СУТЬ ЗАДАНИЯ:
Обновите отрывок записи об умении одеваться, заменив «три года» на «пять лет», и приведите его целиком. Начните со слов «Последние три года» и остановитесь после слов «чем-то кроме удобства.».

ТЕКСТ СТРАНИЦЫ:
----------

27.08.2014 в 18:11
Пишет Константин Редигер:Мир вещейЕсть вещи, к которым невозможно привыкнуть. Невозможно привыкнуть к тому, что ступня младенца меньше твоей ладони. К февральскому холоду средней полосы. К красоте женщины, в которую влюблен. К несправедливости, которую совершаешь не ты. К человеческой глупости.
Последние три года я начал думать о том, как одеваюсь: к этому тоже сложно привыкнуть. Сейчас я купил брюки и связку носков, заплатив за то и другое одинаковую цену. Притом и то, и другое продавалось со скидкой. (Тут следовало бы поставить довлатовское многоточие, но нужно очень хорошо владеть русским и быть очень уверенным в себе, чтоб использовать многоточия).
Я начал одеваться три года назад не потому, что у меня появились деньги. Напротив, фактически три года назад денег у меня было меньше, чем в 19 или 20. Но в 20 я не задумывался о том, что одежда должна быть чем-то кроме удобства.
(Я развивал эту мысль паре друзей, но запишу ее здесь, чтоб запомнить время).
Дело было собственно не моих вкусах, но в моем воспитании: мальчиков не учат одеваться, потому что поколение наших отцов тоже этого, как правило, не умело. В России неоткуда было этому умению взяться: до революции одеваться умели только те, кто потом уехал или был призван всеблагими в качестве собеседника или вестового. В советские времена одеваться умели только те, на кого смотрели: актеры. Партийная дисциплина не позволяла одеваться интересно тем, кто мог себе это позволить; единственный источник сколько-то интересной западной моды, фарцовщики, были вне закона; единственное движение, культивировавшее собственный стиль, было придушено в зародыше. Мне в этом смысле даже повезло: мой отец был в стилягой в юности и лектором в зрелости, а лекторы тоже должны думать об одежде, потому что они — те же актеры. Но даже его пример не повлиял на меня прямо, и я впитал общее ощущение того, что мужчина не может и даже не должен одеваться красиво. Понятно, что меня и не могли одевать как-то особенно: мое детство пришлось на начало 90-х, когда одежда в магазинах уже, наверное была, но деньги, чтоб ее купить, встречались реже. Тем не менее девочек одеваться, конечно, учили. Сейчас это вечная досада для мужчин, которые начали одеваться, и я не раз слышал такие жалобы — правило десяти тысяч часов универсально, а женщины-ровесницы учились одеваться на десять лет дольше нас. Это значит, что то, над чем мне приходится думать, женщина моих лет делает естественно и интуитивно: не потому, что есть какая-то женская интуиция или естественность в одежде (их нет), а благодаря опыту, перешедшему в навык, не требующему рефлексии. О том, что может сделать женщина моих лет и круга общения задумавшись, мне не приходится и говорить: она будет выглядеть сногсшибательно (слово подходящее для описания Брет или Пат, но больше — Одри), я в лучшем случае неплохо.

----------

ИСХОДНЫЕ ДАННЫЕ:
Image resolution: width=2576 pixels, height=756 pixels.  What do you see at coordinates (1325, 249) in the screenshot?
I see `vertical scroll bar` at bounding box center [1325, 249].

----------

ВЫПОЛНЕННОЕ ЗАДАНИЕ:
Последние пять лет я начал думать о том, как одеваюсь: к этому тоже сложно привыкнуть. Сейчас я купил брюки и связку носков, заплатив за то и другое одинаковую цену. Притом и то, и другое продавалось со скидкой. (Тут следовало бы поставить довлатовское многоточие, но нужно очень хорошо владеть русским и быть очень уверенным в себе, чтоб использовать многоточия).
Я начал одеваться пять лет назад не потому, что у меня появились деньги. Напротив, фактически пять лет назад денег у меня было меньше, чем в 19 или 20. Но в 20 я не задумывался о том, что одежда должна быть чем-то кроме удобства.